Puck
- Justin Gotzis
- Penn University Life, Platt Student Performing Arts House
-
Independent Creative Production Grant
Puck is a proposed sculptural speaker system which will recontextualize and reflect upon the philosophies of the “Freetekno” movement through a lens of artistic reverence, sacred experience, and identity formation. The “Freetekno” movement is a cultural phenomenon which arose in defiant response to the cultural absorption of Acid House music into the commercial club economy throughout late 20th century Europe. Artists, ravers, misfits, and squatters banded together in caravans transporting their collective sound equipment to create impromptu bacchanalian festivals (“Teknivals”) which synthesized the social familiarity of a block party, the creative exchange of an artist residency, and the anarchic spirit of DIY hardcore music in the detrital infrastructure of post-war Europe. These ephemeral hubs of open cultural exchange invoked a de-hegemonized, metaphysical identity, “an inspiring, unifying force of creativity” (A Darker Electricity: The Origins of the Spiral Tribe Sound System).

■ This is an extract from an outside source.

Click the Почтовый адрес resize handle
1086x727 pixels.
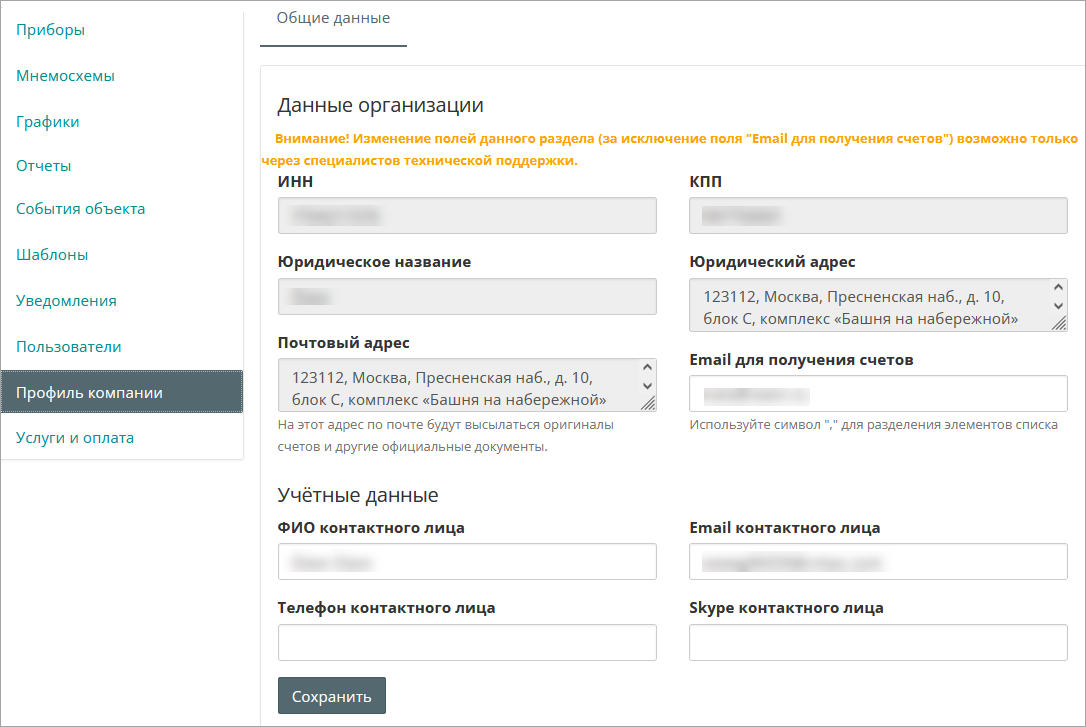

Puck’s sculptural form reflects upon the cultural alienation which birthed the Freetekno movement. Freetekno speaker systems traditionally feature several large horn speakers: cavernous maws of resonance which project sound through the same mechanism as the bell of a trumpet. Gotzis and his collaborators conceived of this project in response to the performance of staring into the cavity of the horn speaker, meeting the gaze of the industrially manufactured void. The sculptural qualities of the Puck speaker system exaggerate this performance, mutating the horn into a cave of sonic and physical experience.